#### Work required:
Reproduce the data exactly as it stands.

#### Records supplied:
Segment Open
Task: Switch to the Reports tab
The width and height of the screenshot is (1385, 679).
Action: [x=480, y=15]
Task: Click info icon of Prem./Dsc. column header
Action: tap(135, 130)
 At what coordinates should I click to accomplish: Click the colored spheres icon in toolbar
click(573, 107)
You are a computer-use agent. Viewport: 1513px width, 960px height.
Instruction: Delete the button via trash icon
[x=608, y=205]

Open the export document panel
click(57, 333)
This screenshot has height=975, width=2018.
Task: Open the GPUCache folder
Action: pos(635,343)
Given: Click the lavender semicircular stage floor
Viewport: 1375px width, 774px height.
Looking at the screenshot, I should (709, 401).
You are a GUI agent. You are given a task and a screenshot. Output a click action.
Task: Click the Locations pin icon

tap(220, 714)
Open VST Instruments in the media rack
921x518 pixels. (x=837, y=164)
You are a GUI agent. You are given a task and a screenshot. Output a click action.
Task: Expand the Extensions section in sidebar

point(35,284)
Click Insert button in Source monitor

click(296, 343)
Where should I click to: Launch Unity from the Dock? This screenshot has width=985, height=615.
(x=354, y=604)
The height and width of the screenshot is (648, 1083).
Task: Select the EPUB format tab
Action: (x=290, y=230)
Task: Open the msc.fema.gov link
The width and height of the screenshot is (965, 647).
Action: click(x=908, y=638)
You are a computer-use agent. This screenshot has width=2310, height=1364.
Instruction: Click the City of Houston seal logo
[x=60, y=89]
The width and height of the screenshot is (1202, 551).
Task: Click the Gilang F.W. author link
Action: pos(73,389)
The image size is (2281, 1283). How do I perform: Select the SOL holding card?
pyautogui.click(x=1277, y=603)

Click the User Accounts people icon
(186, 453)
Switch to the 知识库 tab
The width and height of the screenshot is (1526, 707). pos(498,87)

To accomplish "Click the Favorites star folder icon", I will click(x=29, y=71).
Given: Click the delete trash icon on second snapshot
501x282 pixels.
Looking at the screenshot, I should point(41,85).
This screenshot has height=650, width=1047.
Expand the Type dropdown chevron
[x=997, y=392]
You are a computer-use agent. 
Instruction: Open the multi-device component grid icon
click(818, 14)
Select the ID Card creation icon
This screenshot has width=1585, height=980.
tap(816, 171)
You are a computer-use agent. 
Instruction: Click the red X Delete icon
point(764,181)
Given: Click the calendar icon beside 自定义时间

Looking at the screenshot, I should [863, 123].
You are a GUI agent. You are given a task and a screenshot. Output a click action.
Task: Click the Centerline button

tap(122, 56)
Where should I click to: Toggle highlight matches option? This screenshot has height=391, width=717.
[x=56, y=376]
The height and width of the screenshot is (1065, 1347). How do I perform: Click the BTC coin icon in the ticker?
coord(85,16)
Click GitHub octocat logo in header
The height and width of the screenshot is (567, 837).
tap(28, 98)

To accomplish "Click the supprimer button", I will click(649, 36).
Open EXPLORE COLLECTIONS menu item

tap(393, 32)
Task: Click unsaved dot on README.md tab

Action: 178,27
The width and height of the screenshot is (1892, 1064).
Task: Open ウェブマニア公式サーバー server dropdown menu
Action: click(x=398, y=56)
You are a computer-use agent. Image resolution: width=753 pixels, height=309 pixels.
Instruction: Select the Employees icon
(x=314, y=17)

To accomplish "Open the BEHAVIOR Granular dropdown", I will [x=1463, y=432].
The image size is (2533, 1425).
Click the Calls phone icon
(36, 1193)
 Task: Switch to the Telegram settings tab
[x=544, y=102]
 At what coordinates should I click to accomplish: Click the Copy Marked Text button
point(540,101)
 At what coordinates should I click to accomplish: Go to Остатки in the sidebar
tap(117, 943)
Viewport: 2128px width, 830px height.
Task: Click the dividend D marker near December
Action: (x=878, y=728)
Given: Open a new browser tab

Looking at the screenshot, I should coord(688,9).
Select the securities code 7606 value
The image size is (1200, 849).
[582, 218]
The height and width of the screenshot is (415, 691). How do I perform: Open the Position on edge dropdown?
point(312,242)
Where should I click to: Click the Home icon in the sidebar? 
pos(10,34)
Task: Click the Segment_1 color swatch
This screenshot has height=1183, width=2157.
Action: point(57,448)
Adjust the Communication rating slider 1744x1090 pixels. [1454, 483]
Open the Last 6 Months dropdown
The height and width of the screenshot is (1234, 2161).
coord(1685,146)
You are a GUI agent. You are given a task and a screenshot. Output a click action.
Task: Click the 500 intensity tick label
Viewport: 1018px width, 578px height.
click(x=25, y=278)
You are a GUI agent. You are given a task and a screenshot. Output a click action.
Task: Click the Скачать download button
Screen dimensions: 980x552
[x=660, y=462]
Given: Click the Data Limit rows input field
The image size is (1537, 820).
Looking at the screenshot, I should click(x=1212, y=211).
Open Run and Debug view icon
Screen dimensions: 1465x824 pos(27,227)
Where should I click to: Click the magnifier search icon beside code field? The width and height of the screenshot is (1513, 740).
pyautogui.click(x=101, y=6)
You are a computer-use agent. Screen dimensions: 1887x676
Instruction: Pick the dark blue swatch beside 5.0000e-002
Segment Closed
#### Response to the task:
Task: Switch to the Reports tab
The width and height of the screenshot is (1385, 679).
Action: [x=480, y=15]
Task: Click info icon of Prem./Dsc. column header
Action: tap(135, 130)
 At what coordinates should I click to accomplish: Click the colored spheres icon in toolbar
click(573, 107)
You are a computer-use agent. Viewport: 1513px width, 960px height.
Instruction: Delete the button via trash icon
[x=608, y=205]

Open the export document panel
click(57, 333)
This screenshot has height=975, width=2018.
Task: Open the GPUCache folder
Action: pos(635,343)
Given: Click the lavender semicircular stage floor
Viewport: 1375px width, 774px height.
Looking at the screenshot, I should (709, 401).
You are a GUI agent. You are given a task and a screenshot. Output a click action.
Task: Click the Locations pin icon

tap(220, 714)
Open VST Instruments in the media rack
921x518 pixels. (x=837, y=164)
You are a GUI agent. You are given a task and a screenshot. Output a click action.
Task: Expand the Extensions section in sidebar

point(35,284)
Click Insert button in Source monitor

click(296, 343)
Where should I click to: Launch Unity from the Dock? This screenshot has width=985, height=615.
(x=354, y=604)
The height and width of the screenshot is (648, 1083).
Task: Select the EPUB format tab
Action: (x=290, y=230)
Task: Open the msc.fema.gov link
The width and height of the screenshot is (965, 647).
Action: click(x=908, y=638)
You are a computer-use agent. This screenshot has width=2310, height=1364.
Instruction: Click the City of Houston seal logo
[x=60, y=89]
The width and height of the screenshot is (1202, 551).
Task: Click the Gilang F.W. author link
Action: pos(73,389)
The image size is (2281, 1283). How do I perform: Select the SOL holding card?
pyautogui.click(x=1277, y=603)

Click the User Accounts people icon
(186, 453)
Switch to the 知识库 tab
The width and height of the screenshot is (1526, 707). pos(498,87)

To accomplish "Click the Favorites star folder icon", I will click(x=29, y=71).
Given: Click the delete trash icon on second snapshot
501x282 pixels.
Looking at the screenshot, I should point(41,85).
This screenshot has height=650, width=1047.
Expand the Type dropdown chevron
[x=997, y=392]
You are a computer-use agent. 
Instruction: Open the multi-device component grid icon
click(818, 14)
Select the ID Card creation icon
This screenshot has width=1585, height=980.
tap(816, 171)
You are a computer-use agent. 
Instruction: Click the red X Delete icon
point(764,181)
Given: Click the calendar icon beside 自定义时间

Looking at the screenshot, I should [863, 123].
You are a GUI agent. You are given a task and a screenshot. Output a click action.
Task: Click the Centerline button

tap(122, 56)
Where should I click to: Toggle highlight matches option? This screenshot has height=391, width=717.
[x=56, y=376]
The height and width of the screenshot is (1065, 1347). How do I perform: Click the BTC coin icon in the ticker?
coord(85,16)
Click GitHub octocat logo in header
The height and width of the screenshot is (567, 837).
tap(28, 98)

To accomplish "Click the supprimer button", I will click(649, 36).
Open EXPLORE COLLECTIONS menu item

tap(393, 32)
Task: Click unsaved dot on README.md tab

Action: 178,27
The width and height of the screenshot is (1892, 1064).
Task: Open ウェブマニア公式サーバー server dropdown menu
Action: click(x=398, y=56)
You are a computer-use agent. Image resolution: width=753 pixels, height=309 pixels.
Instruction: Select the Employees icon
(x=314, y=17)

To accomplish "Open the BEHAVIOR Granular dropdown", I will [x=1463, y=432].
The image size is (2533, 1425).
Click the Calls phone icon
(36, 1193)
 Task: Switch to the Telegram settings tab
[x=544, y=102]
 At what coordinates should I click to accomplish: Click the Copy Marked Text button
point(540,101)
 At what coordinates should I click to accomplish: Go to Остатки in the sidebar
tap(117, 943)
Viewport: 2128px width, 830px height.
Task: Click the dividend D marker near December
Action: (x=878, y=728)
Given: Open a new browser tab

Looking at the screenshot, I should coord(688,9).
Select the securities code 7606 value
The image size is (1200, 849).
[582, 218]
The height and width of the screenshot is (415, 691). How do I perform: Open the Position on edge dropdown?
point(312,242)
Where should I click to: Click the Home icon in the sidebar? 
pos(10,34)
Task: Click the Segment_1 color swatch
This screenshot has height=1183, width=2157.
Action: point(57,448)
Adjust the Communication rating slider 1744x1090 pixels. [1454, 483]
Open the Last 6 Months dropdown
The height and width of the screenshot is (1234, 2161).
coord(1685,146)
You are a GUI agent. You are given a task and a screenshot. Output a click action.
Task: Click the 500 intensity tick label
Viewport: 1018px width, 578px height.
click(x=25, y=278)
You are a GUI agent. You are given a task and a screenshot. Output a click action.
Task: Click the Скачать download button
Screen dimensions: 980x552
[x=660, y=462]
Given: Click the Data Limit rows input field
The image size is (1537, 820).
Looking at the screenshot, I should click(x=1212, y=211).
Open Run and Debug view icon
Screen dimensions: 1465x824 pos(27,227)
Where should I click to: Click the magnifier search icon beside code field? The width and height of the screenshot is (1513, 740).
pyautogui.click(x=101, y=6)
You are a computer-use agent. Screen dimensions: 1887x676
Instruction: Pick the dark blue swatch beside 5.0000e-002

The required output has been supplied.